• [题目 1]: 请列出这篇关于RMSNorm精度问题的文章中，HF复现脚本通过import语句导入的全部名称。
• [题目 2]: 把这篇关于RMSNorm精度问题的文章中的下面这句话译成英文："在SGLang启动的服务上重复对一个prompt请求1000次，模型会偶然出现3-5次奇怪的输出，这个输出不是乱码，但是显然不符合模型的效果。"

• [阅读文章]:
* * *

RMSNorm的精度陷阱：记一次LLM推理精度调查

科技 2024-12-04 18:24 四川

0x0. 背景

我们最近在用 SGLang 部署模型，当我们使用 TP2 的并行方式和 BF16 的dtype部署一个微调后的 LLama3 8B模型时发现了一个诡异的现象，最终确认为是掉入了一个RMS Norm的精度陷阱。

在SGLang启动的服务上重复对一个prompt请求1000次，模型会偶然出现3-5次奇怪的输出，这个输出不是乱码，但是显然不符合模型的效果。相反，如果在HuggingFace上请求1000次，则模型的输出一直都是正常的。

这个bug困扰了挺久，主要是觉得debug起来很费劲，复现不稳定，最开始心态已经摆了。

如果你有类似的bug，大模型推理存在精度问题，那这篇小记的处理方法可能会适合你。

叠个甲：这个bug的出现取决于模型训练框架的RMSNorm实现方式以及自定义数据长什么样。所以可能对于官方模型，使用你的自定义数据集微调的模型在推理时均不受这个问题的影响或者影响忽略不计，如果你不存在类似问题的话就图一乐就行。

0x1. 怀疑&准备工作

大模型的精度问题整体上要么是模型的问题，要么是sampling的问题，由于SGLang 1000次的结果中会出现几次不符合预期的输出，我首先猜测了sampling可能会有问题。

为了更好的定位bug，需要准备2个复现的脚本，首先是HF的：

from transformers.generation.utils import GenerationConfig
from transformers import AutoTokenizer, AutoModelForCausalLM
import torch

model_path = "填入你的模型路径"

tokenizer = AutoTokenizer.from_pretrained(model_path)
model = AutoModelForCausalLM.from_pretrained(
    model_path,
    torch_dtype=torch.bfloat16,
    device_map="auto",
    trust_remote_code=True,
)

* * *

(已存储的数据条目)
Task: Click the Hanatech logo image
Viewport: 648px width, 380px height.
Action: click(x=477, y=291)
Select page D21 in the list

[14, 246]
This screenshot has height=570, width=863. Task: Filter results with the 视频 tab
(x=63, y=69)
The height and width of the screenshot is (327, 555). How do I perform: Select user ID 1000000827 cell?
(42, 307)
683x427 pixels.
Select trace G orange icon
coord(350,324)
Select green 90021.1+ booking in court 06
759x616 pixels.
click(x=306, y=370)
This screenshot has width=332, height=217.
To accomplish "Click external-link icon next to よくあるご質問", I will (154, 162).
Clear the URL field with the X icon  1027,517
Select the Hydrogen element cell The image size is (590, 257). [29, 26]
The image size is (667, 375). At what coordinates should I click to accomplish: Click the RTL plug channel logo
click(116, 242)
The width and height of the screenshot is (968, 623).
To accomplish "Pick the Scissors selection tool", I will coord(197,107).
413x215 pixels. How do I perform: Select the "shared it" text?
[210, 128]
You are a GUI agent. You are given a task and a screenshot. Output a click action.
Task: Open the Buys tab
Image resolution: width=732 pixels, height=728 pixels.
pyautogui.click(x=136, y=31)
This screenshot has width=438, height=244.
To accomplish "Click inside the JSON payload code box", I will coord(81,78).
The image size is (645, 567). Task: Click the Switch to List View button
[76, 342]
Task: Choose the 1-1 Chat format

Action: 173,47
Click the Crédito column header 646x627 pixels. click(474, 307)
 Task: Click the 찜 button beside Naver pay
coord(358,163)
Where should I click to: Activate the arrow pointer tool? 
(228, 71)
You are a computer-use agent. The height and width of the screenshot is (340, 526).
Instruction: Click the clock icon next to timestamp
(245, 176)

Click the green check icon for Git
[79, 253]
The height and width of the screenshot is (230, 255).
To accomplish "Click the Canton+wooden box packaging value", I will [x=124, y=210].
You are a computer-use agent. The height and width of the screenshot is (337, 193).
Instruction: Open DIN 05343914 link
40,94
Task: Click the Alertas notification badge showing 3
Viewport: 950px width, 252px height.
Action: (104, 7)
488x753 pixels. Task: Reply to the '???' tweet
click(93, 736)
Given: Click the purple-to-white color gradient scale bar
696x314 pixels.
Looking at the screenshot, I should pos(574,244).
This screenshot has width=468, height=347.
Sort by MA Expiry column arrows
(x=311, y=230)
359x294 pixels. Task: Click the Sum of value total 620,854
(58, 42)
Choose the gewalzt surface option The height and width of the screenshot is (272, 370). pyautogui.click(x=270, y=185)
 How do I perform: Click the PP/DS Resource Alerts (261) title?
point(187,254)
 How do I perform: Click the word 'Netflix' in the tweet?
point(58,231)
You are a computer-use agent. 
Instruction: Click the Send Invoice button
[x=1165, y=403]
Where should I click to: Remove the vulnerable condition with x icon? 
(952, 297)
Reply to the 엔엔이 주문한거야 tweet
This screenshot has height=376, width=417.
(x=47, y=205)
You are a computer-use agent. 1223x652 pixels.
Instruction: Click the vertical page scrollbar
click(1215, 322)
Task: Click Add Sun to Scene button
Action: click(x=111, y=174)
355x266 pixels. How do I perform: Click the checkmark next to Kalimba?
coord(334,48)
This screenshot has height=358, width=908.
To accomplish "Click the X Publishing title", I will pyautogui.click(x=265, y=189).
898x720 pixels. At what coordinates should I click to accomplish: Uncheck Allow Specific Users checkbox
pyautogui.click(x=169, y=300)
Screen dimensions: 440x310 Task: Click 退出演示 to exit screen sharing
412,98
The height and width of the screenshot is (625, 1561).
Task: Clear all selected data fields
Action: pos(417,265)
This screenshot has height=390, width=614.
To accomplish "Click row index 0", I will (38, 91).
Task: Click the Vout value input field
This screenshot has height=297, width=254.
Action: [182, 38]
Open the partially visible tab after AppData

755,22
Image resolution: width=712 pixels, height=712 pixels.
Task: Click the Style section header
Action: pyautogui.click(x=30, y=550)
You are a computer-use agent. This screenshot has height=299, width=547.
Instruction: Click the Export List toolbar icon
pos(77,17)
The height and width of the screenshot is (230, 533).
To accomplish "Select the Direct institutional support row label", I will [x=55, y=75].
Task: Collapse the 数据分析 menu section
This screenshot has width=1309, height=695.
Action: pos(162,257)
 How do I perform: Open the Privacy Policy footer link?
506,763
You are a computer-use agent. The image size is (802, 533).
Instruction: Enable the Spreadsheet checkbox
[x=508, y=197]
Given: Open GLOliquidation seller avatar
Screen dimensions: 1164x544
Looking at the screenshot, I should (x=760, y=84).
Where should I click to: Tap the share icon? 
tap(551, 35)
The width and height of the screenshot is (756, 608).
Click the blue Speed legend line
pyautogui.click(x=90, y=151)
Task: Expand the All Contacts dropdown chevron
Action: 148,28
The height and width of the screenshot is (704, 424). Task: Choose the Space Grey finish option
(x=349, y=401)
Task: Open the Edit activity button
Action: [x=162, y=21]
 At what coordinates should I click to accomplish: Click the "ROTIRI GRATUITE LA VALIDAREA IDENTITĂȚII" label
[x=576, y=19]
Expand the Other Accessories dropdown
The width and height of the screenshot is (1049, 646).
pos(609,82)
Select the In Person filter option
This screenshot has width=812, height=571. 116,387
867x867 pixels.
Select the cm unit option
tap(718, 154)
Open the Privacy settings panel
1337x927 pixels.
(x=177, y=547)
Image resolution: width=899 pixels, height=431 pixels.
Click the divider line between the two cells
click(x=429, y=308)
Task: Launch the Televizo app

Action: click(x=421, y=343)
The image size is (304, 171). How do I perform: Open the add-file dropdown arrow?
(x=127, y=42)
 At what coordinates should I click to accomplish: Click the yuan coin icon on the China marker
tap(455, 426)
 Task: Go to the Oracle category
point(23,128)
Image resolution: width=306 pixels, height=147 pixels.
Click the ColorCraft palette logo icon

* * *

• [参考答案 1]: GenerationConfig、AutoTokenizer、AutoModelForCausalLM、torch

• [参考答案 2]: When the same prompt is sent 1,000 times to a service launched with SGLang, the model occasionally produces 3 to 5 strange outputs; these outputs are not gibberish, but they clearly do not match the model's expected quality.